*** RECORDED DATA Section Begins ***

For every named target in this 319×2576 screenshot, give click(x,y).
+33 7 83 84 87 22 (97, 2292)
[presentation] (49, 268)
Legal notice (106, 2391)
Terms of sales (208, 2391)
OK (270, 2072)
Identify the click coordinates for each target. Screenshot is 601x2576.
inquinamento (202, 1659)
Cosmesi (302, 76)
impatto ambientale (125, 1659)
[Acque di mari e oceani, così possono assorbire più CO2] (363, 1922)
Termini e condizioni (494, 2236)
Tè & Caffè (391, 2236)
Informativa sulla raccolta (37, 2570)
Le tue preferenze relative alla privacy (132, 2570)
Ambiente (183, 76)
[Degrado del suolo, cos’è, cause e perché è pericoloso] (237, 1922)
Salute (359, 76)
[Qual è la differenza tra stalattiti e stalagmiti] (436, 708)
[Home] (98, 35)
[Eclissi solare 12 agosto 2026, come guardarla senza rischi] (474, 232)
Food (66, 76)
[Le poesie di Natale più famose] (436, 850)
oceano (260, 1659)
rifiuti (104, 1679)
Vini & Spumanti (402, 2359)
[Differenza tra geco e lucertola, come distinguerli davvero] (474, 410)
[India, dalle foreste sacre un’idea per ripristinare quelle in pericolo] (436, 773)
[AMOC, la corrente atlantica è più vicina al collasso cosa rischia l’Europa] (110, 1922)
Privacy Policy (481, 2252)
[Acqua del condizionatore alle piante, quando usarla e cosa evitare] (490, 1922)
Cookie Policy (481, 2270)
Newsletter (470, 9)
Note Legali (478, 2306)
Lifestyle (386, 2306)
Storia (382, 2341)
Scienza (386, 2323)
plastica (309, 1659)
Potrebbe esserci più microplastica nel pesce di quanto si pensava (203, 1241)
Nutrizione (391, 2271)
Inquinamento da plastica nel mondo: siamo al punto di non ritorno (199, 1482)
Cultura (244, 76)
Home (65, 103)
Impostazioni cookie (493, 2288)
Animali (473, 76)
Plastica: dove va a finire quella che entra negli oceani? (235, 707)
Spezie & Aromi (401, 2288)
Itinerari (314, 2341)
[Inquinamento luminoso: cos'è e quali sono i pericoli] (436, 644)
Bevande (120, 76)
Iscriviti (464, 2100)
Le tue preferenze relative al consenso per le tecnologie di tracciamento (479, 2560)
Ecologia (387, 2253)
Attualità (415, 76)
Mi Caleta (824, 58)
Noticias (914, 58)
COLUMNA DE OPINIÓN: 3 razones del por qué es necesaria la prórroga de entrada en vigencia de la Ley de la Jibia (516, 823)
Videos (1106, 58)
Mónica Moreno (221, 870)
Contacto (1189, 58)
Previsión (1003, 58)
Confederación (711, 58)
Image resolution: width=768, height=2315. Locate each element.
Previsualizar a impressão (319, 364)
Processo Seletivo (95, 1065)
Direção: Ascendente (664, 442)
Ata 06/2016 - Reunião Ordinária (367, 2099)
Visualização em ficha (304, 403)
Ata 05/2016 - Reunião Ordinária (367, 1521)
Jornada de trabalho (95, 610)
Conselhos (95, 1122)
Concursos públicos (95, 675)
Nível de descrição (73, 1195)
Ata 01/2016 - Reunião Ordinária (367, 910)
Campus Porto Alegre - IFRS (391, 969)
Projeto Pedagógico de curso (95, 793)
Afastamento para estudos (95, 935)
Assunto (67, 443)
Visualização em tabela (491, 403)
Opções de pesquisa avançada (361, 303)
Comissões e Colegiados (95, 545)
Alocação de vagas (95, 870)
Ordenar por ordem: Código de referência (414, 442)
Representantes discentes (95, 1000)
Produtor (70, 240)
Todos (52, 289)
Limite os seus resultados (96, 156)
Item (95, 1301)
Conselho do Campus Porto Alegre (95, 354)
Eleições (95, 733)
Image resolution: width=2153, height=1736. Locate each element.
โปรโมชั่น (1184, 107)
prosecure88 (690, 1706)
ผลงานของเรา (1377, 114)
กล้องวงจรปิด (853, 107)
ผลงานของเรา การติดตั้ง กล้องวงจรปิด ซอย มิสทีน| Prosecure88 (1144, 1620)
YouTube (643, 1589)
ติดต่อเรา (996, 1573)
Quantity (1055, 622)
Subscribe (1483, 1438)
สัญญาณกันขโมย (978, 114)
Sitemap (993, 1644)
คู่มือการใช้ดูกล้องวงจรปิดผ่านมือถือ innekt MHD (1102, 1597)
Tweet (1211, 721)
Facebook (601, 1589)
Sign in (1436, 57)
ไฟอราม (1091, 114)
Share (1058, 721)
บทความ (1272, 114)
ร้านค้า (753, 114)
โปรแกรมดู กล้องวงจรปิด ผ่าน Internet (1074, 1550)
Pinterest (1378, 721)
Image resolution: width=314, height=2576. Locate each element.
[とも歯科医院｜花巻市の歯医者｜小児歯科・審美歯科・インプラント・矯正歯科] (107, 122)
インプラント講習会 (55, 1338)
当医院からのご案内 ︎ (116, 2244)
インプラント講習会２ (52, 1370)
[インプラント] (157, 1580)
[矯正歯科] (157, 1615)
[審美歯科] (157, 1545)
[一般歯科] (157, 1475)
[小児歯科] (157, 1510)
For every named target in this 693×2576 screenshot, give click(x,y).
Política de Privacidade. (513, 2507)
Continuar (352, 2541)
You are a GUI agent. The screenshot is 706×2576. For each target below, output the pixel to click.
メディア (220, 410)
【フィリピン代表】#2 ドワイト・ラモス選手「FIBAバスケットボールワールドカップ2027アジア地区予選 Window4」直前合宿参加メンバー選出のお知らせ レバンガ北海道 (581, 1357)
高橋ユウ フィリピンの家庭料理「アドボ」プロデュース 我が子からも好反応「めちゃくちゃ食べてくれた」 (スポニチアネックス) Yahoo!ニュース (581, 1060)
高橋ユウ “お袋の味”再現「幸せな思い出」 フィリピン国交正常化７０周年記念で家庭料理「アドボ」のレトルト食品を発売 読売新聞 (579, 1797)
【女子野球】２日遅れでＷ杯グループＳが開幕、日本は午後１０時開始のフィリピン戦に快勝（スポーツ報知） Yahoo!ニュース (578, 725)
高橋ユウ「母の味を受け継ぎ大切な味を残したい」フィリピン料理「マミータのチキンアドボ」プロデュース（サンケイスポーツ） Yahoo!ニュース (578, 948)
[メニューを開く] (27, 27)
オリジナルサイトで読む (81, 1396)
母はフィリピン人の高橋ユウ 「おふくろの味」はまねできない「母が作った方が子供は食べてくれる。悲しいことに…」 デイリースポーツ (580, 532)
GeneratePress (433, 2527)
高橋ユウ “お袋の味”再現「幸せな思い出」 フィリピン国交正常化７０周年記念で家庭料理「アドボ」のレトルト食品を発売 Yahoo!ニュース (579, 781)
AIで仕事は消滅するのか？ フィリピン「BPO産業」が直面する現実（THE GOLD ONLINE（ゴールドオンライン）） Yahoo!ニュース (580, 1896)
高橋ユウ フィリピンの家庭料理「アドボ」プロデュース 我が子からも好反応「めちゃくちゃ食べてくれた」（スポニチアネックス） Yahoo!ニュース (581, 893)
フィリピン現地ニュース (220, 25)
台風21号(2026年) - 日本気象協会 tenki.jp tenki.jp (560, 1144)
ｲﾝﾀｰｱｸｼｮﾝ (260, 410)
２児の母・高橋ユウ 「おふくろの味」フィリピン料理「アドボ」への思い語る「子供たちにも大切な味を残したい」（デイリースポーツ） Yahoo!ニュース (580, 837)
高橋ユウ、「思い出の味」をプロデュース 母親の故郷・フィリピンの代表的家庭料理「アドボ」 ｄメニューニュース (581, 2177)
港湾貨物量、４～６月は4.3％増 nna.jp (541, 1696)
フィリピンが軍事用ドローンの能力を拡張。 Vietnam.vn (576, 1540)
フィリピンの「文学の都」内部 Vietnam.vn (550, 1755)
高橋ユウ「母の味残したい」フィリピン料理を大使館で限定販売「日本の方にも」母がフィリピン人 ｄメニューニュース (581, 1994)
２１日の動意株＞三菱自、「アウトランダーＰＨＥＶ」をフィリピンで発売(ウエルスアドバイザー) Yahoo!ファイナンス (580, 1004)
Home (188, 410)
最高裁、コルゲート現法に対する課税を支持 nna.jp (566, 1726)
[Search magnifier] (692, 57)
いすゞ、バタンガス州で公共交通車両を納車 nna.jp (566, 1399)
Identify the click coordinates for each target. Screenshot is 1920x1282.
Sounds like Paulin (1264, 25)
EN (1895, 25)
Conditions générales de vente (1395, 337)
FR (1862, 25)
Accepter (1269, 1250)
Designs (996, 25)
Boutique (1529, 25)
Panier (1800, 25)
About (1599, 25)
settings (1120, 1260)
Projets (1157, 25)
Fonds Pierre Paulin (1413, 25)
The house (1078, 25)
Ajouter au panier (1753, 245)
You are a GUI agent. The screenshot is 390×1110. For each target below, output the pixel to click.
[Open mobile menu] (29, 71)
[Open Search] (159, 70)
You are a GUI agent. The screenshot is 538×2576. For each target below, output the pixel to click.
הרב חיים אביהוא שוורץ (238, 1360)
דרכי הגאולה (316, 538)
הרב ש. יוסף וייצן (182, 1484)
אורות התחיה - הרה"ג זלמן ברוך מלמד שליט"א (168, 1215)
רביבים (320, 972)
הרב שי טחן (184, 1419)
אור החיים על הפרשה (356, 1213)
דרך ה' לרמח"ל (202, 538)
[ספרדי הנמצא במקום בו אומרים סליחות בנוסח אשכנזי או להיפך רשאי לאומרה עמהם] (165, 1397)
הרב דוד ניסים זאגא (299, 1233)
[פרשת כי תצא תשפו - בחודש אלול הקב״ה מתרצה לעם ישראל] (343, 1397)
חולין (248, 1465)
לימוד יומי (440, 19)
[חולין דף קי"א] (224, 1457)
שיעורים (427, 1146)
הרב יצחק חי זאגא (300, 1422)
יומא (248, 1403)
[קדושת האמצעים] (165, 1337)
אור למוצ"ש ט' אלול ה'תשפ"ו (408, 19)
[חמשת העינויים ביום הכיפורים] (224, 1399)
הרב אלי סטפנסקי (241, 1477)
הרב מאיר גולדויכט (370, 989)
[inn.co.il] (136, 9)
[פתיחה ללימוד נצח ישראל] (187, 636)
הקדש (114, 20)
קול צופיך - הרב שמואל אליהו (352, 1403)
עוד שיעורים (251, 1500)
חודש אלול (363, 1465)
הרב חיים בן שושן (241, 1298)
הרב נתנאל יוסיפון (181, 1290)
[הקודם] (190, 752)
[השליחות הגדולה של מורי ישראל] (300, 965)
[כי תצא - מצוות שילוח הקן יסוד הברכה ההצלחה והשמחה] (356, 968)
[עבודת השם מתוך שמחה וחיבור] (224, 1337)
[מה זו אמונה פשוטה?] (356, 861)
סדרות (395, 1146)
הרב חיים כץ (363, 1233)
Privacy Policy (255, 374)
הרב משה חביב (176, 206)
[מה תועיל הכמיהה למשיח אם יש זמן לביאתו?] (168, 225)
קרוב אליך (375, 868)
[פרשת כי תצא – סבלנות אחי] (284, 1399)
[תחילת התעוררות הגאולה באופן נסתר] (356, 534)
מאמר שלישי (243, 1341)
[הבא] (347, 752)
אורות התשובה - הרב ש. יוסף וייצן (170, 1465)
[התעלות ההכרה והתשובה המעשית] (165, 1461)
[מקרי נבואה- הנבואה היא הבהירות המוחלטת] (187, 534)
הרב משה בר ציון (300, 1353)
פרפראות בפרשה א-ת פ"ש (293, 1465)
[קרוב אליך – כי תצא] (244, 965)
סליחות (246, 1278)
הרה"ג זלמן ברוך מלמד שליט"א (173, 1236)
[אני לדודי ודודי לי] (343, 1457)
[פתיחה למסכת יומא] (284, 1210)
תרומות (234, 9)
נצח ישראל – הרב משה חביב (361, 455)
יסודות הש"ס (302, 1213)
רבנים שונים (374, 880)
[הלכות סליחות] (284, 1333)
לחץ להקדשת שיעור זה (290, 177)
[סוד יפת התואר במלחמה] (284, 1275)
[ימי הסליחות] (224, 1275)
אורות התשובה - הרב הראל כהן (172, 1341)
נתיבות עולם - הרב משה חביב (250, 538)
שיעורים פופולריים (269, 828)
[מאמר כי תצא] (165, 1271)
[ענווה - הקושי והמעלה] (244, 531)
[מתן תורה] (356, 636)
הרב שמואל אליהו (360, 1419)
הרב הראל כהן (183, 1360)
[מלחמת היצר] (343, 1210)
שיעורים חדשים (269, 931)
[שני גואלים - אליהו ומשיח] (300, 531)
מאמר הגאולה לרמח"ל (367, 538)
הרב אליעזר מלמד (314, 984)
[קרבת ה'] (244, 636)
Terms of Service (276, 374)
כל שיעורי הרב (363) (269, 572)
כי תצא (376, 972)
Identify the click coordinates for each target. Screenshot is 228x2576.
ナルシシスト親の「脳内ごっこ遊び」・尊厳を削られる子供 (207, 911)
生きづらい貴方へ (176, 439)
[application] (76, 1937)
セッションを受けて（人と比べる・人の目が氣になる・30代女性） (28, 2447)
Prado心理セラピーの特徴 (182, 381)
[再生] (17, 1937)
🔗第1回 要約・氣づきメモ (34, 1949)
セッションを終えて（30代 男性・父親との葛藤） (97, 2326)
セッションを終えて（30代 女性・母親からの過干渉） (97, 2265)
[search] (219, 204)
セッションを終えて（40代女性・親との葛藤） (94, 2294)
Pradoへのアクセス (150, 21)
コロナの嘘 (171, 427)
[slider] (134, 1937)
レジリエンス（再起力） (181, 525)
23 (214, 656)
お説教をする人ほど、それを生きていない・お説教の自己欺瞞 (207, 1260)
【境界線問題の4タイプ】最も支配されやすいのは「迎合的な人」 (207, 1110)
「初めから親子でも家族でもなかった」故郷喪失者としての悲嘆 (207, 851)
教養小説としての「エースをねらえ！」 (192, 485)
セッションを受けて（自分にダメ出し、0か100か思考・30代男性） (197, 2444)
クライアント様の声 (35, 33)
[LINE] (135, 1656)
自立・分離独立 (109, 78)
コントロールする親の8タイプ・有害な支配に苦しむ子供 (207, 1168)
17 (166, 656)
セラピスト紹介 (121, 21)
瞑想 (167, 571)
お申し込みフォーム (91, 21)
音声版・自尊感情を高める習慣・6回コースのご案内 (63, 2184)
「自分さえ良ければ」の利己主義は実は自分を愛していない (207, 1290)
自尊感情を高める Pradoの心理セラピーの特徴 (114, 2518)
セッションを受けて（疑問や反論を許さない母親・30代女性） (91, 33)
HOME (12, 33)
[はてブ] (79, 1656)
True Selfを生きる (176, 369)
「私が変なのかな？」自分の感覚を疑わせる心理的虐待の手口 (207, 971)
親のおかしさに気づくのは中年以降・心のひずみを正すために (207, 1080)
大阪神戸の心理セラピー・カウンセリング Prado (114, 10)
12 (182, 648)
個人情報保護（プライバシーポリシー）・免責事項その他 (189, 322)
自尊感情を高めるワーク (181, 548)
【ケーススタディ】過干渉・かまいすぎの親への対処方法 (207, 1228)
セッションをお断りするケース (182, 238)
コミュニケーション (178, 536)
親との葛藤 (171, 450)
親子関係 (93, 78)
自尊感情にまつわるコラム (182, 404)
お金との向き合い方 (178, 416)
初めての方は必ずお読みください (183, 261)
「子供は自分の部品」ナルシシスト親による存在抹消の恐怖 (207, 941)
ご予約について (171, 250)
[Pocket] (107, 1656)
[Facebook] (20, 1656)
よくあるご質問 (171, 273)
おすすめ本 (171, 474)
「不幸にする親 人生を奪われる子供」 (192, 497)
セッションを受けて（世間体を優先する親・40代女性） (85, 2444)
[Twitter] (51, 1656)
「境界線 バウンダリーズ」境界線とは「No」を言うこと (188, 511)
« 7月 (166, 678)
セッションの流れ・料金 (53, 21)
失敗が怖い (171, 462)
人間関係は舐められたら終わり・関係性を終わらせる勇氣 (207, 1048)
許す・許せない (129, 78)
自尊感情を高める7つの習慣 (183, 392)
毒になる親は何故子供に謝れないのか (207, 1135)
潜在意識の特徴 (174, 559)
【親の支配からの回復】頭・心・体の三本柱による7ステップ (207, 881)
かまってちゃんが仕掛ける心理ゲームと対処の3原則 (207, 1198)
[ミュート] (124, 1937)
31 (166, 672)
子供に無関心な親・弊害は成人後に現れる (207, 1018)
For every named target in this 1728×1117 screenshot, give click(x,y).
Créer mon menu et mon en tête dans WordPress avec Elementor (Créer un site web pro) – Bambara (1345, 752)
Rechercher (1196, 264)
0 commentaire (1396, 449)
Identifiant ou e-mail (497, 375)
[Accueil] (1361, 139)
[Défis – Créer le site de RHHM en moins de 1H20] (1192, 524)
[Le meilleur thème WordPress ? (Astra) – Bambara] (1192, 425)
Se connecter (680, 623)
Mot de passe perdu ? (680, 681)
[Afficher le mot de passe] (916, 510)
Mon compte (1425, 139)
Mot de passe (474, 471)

*** RECORDED DATA Section Ends ***

- WORK ITEM
Please copy the lines above from the line with "[一般歯科] (157, 1475)" up to and including the line with "Yahoo!ファイナンス (580, 1004)", exactly as written and with nothing else.

- THE ANSWER
[一般歯科] (157, 1475)
[小児歯科] (157, 1510)
For every named target in this 693×2576 screenshot, give click(x,y).
Política de Privacidade. (513, 2507)
Continuar (352, 2541)
You are a GUI agent. The screenshot is 706×2576. For each target below, output the pixel to click.
メディア (220, 410)
【フィリピン代表】#2 ドワイト・ラモス選手「FIBAバスケットボールワールドカップ2027アジア地区予選 Window4」直前合宿参加メンバー選出のお知らせ レバンガ北海道 (581, 1357)
高橋ユウ フィリピンの家庭料理「アドボ」プロデュース 我が子からも好反応「めちゃくちゃ食べてくれた」 (スポニチアネックス) Yahoo!ニュース (581, 1060)
高橋ユウ “お袋の味”再現「幸せな思い出」 フィリピン国交正常化７０周年記念で家庭料理「アドボ」のレトルト食品を発売 読売新聞 (579, 1797)
【女子野球】２日遅れでＷ杯グループＳが開幕、日本は午後１０時開始のフィリピン戦に快勝（スポーツ報知） Yahoo!ニュース (578, 725)
高橋ユウ「母の味を受け継ぎ大切な味を残したい」フィリピン料理「マミータのチキンアドボ」プロデュース（サンケイスポーツ） Yahoo!ニュース (578, 948)
[メニューを開く] (27, 27)
オリジナルサイトで読む (81, 1396)
母はフィリピン人の高橋ユウ 「おふくろの味」はまねできない「母が作った方が子供は食べてくれる。悲しいことに…」 デイリースポーツ (580, 532)
GeneratePress (433, 2527)
高橋ユウ “お袋の味”再現「幸せな思い出」 フィリピン国交正常化７０周年記念で家庭料理「アドボ」のレトルト食品を発売 Yahoo!ニュース (579, 781)
AIで仕事は消滅するのか？ フィリピン「BPO産業」が直面する現実（THE GOLD ONLINE（ゴールドオンライン）） Yahoo!ニュース (580, 1896)
高橋ユウ フィリピンの家庭料理「アドボ」プロデュース 我が子からも好反応「めちゃくちゃ食べてくれた」（スポニチアネックス） Yahoo!ニュース (581, 893)
フィリピン現地ニュース (220, 25)
台風21号(2026年) - 日本気象協会 tenki.jp tenki.jp (560, 1144)
ｲﾝﾀｰｱｸｼｮﾝ (260, 410)
２児の母・高橋ユウ 「おふくろの味」フィリピン料理「アドボ」への思い語る「子供たちにも大切な味を残したい」（デイリースポーツ） Yahoo!ニュース (580, 837)
高橋ユウ、「思い出の味」をプロデュース 母親の故郷・フィリピンの代表的家庭料理「アドボ」 ｄメニューニュース (581, 2177)
港湾貨物量、４～６月は4.3％増 nna.jp (541, 1696)
フィリピンが軍事用ドローンの能力を拡張。 Vietnam.vn (576, 1540)
フィリピンの「文学の都」内部 Vietnam.vn (550, 1755)
高橋ユウ「母の味残したい」フィリピン料理を大使館で限定販売「日本の方にも」母がフィリピン人 ｄメニューニュース (581, 1994)
２１日の動意株＞三菱自、「アウトランダーＰＨＥＶ」をフィリピンで発売(ウエルスアドバイザー) Yahoo!ファイナンス (580, 1004)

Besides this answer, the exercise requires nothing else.